━━━━━ Exercise data
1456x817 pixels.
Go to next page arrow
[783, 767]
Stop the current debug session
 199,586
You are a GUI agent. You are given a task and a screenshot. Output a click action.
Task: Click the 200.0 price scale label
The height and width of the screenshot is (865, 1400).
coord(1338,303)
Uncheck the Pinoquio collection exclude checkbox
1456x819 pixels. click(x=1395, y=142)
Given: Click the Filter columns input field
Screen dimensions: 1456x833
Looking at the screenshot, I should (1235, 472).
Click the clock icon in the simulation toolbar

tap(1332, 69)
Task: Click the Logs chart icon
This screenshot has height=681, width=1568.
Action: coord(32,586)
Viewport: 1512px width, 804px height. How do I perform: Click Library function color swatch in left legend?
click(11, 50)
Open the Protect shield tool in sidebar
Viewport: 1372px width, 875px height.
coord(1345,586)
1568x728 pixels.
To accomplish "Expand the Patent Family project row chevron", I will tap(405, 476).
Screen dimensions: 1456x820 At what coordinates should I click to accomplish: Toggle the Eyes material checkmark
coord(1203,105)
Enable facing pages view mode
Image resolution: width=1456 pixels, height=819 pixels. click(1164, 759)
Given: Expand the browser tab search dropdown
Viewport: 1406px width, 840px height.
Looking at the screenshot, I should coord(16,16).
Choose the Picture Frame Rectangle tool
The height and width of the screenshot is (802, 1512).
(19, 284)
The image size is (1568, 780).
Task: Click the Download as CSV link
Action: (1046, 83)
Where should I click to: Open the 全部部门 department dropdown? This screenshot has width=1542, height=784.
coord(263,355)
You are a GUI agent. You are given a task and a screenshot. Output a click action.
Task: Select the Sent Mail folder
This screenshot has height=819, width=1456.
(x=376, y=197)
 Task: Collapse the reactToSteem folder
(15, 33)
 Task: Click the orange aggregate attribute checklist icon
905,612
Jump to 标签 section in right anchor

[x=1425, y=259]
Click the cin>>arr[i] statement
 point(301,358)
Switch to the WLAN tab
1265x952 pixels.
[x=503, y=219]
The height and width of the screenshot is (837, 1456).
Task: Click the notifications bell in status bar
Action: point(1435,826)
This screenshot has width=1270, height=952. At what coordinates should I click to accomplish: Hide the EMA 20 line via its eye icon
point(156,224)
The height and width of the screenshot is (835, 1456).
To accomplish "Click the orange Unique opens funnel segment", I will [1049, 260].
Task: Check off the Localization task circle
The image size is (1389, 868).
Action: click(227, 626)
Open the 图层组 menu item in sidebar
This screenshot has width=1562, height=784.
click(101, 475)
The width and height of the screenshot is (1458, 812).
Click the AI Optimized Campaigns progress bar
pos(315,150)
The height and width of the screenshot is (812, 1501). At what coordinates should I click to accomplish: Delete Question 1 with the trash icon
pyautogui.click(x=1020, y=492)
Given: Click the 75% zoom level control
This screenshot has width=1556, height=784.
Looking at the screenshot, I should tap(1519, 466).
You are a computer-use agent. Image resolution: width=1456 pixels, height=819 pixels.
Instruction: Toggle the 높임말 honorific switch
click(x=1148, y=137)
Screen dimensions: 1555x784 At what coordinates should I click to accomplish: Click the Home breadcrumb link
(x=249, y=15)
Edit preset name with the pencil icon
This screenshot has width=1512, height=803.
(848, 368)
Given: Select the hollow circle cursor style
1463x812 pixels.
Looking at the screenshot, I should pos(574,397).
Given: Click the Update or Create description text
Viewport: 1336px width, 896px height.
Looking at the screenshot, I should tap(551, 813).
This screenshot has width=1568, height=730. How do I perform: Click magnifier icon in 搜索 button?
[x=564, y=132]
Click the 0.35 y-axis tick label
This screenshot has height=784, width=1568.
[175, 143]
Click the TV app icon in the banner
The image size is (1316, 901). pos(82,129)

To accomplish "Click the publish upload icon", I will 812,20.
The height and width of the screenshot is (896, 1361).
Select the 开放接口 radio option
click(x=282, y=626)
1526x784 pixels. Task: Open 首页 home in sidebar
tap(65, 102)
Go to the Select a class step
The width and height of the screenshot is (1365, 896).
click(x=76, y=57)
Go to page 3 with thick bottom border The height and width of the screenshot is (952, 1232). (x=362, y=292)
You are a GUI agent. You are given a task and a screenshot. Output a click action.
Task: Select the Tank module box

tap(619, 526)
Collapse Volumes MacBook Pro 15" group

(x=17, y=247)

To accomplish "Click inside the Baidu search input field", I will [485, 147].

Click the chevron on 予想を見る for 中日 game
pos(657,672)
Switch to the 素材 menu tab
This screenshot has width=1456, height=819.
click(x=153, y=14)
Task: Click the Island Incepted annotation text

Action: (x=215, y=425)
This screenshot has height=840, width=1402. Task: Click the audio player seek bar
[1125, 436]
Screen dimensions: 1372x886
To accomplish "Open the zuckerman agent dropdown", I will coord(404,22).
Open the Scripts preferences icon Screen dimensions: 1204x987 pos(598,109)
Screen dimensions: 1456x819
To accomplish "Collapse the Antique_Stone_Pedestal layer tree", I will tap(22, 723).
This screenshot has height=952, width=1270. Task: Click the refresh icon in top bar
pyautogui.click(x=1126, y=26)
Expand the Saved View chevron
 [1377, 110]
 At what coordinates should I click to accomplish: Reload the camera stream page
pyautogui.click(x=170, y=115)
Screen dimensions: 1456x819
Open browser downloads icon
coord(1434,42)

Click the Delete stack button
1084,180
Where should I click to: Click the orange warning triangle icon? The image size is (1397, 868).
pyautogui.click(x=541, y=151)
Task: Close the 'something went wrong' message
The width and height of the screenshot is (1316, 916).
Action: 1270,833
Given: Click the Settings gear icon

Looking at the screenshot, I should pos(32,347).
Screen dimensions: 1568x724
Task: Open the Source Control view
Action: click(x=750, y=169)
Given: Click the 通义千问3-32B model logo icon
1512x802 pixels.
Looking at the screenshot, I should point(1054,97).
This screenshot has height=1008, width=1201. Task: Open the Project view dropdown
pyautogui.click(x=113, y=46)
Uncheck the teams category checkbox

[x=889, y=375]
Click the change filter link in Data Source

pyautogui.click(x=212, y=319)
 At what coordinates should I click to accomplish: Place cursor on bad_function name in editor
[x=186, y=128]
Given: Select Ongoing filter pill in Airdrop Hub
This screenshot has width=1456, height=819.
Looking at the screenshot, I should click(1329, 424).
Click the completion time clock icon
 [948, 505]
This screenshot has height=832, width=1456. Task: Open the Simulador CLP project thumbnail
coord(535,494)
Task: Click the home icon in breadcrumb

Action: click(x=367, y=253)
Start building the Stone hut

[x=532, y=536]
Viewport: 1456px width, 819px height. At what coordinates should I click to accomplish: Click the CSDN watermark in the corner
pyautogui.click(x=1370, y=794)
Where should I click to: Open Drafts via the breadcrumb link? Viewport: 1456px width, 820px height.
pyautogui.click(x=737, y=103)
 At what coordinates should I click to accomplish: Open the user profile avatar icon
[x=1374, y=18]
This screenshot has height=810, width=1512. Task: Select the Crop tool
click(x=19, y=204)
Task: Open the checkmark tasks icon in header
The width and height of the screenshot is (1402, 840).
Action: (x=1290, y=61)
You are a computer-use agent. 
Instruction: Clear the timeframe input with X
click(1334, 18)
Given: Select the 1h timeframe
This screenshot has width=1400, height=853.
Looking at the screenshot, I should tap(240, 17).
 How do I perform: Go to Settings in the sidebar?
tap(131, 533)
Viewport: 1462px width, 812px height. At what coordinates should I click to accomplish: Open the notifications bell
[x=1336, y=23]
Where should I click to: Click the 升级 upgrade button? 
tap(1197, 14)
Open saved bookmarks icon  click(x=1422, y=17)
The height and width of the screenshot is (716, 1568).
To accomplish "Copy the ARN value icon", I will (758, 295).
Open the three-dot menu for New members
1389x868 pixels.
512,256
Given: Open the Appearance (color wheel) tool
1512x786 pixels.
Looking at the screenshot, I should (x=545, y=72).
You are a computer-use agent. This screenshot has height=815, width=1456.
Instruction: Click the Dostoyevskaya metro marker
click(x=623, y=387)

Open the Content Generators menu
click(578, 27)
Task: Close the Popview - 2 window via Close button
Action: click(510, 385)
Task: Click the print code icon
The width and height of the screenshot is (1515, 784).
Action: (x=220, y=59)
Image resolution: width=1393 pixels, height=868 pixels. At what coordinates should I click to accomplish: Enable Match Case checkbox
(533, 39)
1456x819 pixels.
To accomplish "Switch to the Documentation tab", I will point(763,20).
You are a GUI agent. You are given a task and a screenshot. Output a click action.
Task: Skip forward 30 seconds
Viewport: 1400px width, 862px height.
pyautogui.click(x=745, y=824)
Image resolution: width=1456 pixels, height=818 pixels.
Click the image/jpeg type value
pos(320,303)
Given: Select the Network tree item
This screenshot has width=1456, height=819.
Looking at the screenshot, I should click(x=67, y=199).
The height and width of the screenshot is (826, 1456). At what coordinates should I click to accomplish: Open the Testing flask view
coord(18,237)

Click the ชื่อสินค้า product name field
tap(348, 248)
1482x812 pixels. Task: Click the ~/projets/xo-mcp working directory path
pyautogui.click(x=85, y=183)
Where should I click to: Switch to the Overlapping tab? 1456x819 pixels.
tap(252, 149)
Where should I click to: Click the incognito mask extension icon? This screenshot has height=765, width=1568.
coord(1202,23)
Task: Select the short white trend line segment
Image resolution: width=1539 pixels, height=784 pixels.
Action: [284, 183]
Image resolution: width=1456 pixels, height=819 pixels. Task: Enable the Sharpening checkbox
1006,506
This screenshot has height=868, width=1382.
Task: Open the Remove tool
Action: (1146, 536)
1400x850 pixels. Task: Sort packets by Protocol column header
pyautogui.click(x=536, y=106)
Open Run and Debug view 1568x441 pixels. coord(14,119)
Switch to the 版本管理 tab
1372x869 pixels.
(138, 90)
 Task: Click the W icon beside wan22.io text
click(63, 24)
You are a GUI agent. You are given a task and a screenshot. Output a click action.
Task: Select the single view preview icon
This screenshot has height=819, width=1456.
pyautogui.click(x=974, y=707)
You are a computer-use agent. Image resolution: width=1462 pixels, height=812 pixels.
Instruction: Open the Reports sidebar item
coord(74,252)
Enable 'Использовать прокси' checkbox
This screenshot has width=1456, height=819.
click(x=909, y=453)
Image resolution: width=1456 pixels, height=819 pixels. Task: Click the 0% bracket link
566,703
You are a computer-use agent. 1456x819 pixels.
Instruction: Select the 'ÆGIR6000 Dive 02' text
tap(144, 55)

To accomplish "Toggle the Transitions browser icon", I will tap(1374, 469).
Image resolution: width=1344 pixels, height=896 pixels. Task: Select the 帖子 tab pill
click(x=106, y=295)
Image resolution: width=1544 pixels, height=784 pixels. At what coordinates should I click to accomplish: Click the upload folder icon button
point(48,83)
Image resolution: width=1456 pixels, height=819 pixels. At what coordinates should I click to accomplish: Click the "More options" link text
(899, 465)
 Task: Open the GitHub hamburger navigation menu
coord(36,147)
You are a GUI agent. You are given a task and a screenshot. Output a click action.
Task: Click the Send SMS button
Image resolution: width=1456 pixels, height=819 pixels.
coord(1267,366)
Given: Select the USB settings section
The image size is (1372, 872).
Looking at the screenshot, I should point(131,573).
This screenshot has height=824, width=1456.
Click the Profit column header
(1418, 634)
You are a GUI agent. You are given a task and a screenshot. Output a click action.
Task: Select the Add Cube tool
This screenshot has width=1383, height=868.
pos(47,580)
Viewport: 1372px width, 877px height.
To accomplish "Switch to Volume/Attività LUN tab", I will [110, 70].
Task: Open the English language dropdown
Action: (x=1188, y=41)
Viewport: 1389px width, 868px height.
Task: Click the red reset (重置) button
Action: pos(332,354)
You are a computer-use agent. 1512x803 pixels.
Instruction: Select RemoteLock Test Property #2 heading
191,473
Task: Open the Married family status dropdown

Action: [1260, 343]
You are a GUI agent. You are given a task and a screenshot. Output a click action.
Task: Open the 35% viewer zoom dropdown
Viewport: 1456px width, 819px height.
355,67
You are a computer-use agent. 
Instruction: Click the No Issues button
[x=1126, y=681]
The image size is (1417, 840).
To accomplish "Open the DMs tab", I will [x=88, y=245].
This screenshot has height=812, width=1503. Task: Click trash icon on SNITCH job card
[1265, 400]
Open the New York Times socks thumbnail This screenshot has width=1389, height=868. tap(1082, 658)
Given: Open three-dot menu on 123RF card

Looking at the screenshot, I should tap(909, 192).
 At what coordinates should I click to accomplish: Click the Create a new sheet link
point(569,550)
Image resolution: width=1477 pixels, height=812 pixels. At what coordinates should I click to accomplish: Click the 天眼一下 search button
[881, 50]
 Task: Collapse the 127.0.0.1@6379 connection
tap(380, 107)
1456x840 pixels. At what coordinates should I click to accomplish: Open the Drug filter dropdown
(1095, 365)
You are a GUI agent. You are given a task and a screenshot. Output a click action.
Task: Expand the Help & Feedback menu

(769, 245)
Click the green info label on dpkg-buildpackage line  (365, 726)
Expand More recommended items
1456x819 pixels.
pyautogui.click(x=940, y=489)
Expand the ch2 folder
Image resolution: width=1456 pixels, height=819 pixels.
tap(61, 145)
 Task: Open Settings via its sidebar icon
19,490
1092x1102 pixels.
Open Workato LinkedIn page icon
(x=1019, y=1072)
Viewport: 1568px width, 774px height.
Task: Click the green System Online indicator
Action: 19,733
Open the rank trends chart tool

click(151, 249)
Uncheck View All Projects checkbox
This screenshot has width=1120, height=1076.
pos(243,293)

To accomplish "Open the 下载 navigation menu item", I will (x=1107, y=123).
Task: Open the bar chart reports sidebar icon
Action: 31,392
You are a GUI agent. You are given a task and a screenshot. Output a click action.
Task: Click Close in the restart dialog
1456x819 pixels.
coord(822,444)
━━━━━━━━━━
=== Directions for this task ===
Wherever the string "circle" appears in the entries above, return the line it appears on.

=== Written response ===
Task: Check off the Localization task circle
Given: Select the hollow circle cursor style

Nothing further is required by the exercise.